Being determined to prove people wrong was a defining characteristic. I could go on and on with stories about Nikki, but I need to save some for the wake.
As an electorate MP, she had a work ethic I have never seen before. She got involved with good causes from one end of the electorate to another and helped tens of thousands of people. I used to hear from the Mayor’s Office that most MPs who met with him would have just one or two items to discuss. Nikki always turned up with 25 or so things she wanted the Mayor to do.
Great Barrier Island was the true love of her life. Nikki first visited there as a candidate and fell in love with it.
She visited several times as a candidate, despite there being just a few hundred people living there. As the MP she would visit at least once every two to three months (a former MP would visit once every three years) to drive along projects.

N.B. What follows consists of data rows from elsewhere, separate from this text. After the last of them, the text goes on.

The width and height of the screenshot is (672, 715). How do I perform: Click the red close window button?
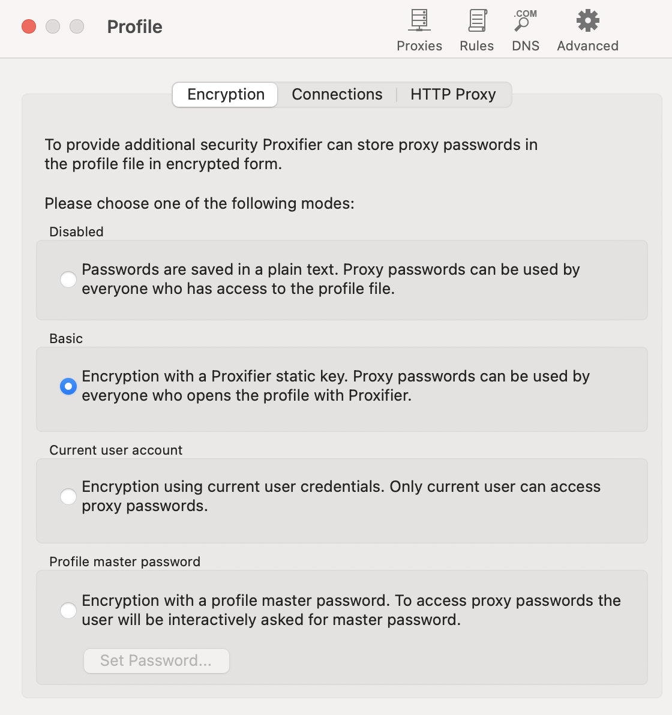29,26
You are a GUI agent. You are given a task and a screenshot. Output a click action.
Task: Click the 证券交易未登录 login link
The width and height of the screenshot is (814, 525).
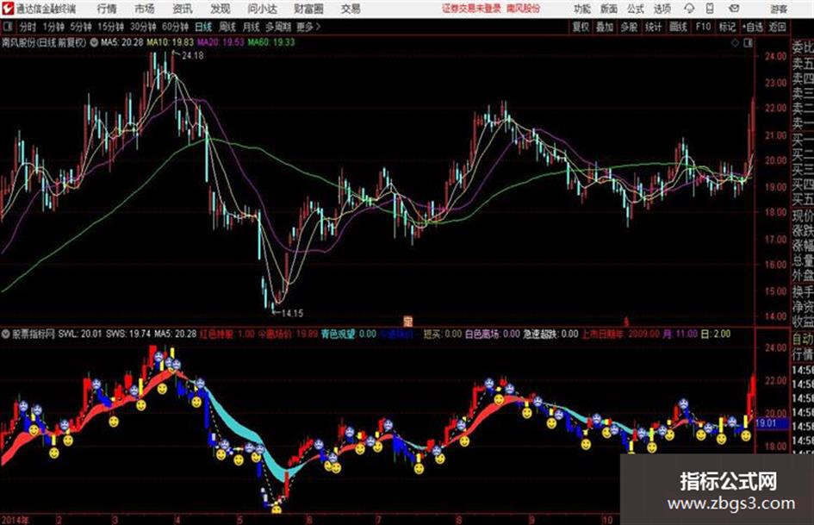click(x=471, y=9)
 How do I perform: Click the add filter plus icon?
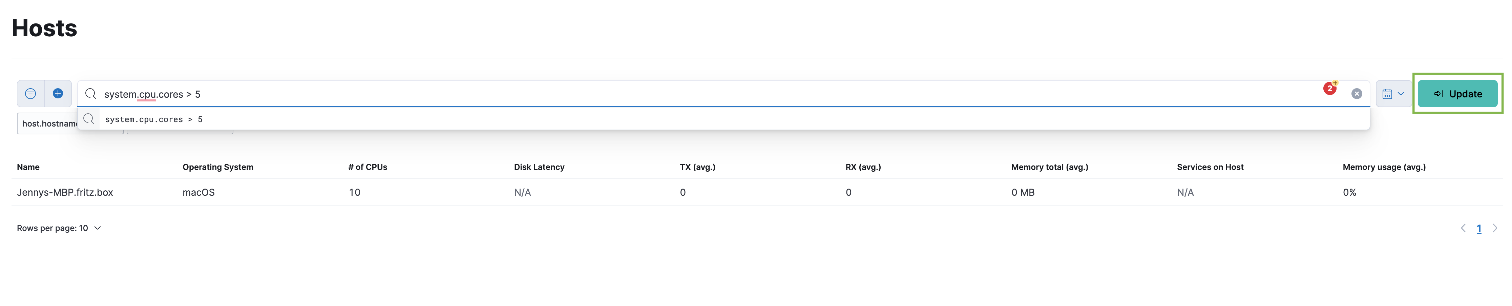tap(58, 94)
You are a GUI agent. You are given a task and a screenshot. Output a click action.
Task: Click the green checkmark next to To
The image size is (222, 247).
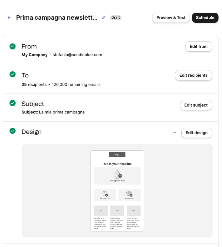[x=12, y=74]
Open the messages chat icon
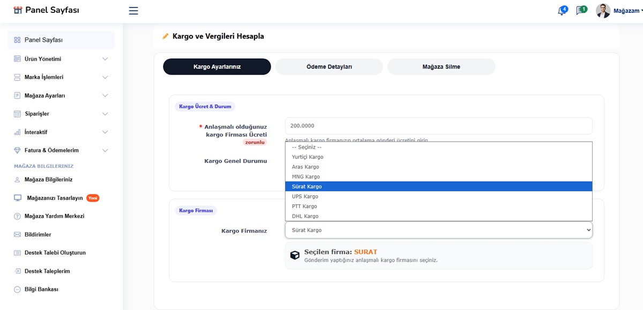The image size is (643, 310). (580, 11)
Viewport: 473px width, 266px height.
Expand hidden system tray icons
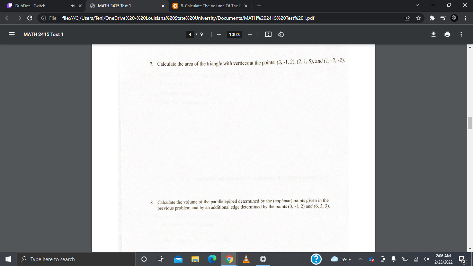pos(360,259)
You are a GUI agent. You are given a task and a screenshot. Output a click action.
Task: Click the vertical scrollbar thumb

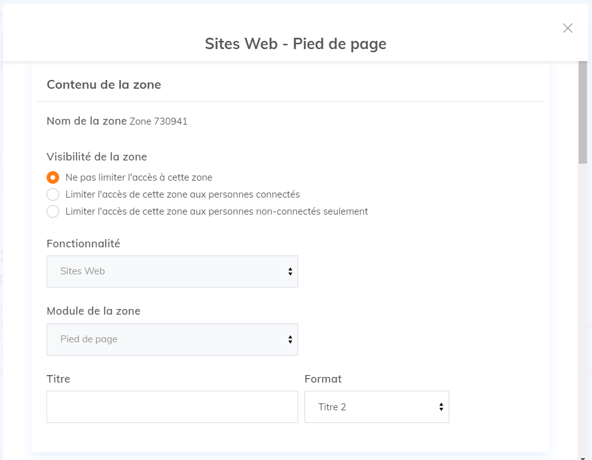583,113
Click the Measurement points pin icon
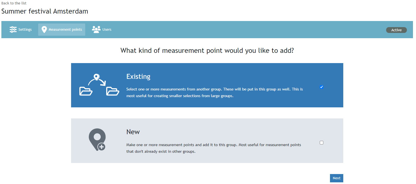 click(x=44, y=30)

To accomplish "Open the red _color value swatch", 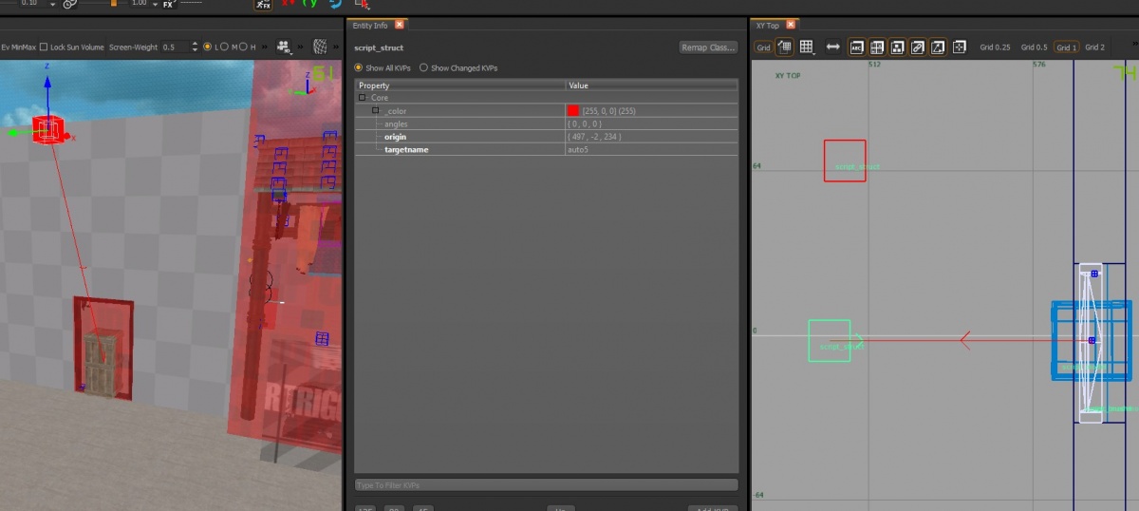I will (572, 111).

She wasn’t doing it for votes (it was 1% of her electorate) but because she saw the ability to make a real difference to the lives of people who lived there. She effectively became a local, and after she left Parliament she built a house over there which was her sanctuary.
I’ll just finish with how unfair it is that she died so young, but I know she died at peace with herself as someone who achieved more in her lifetime than most of us manage in a much longer one.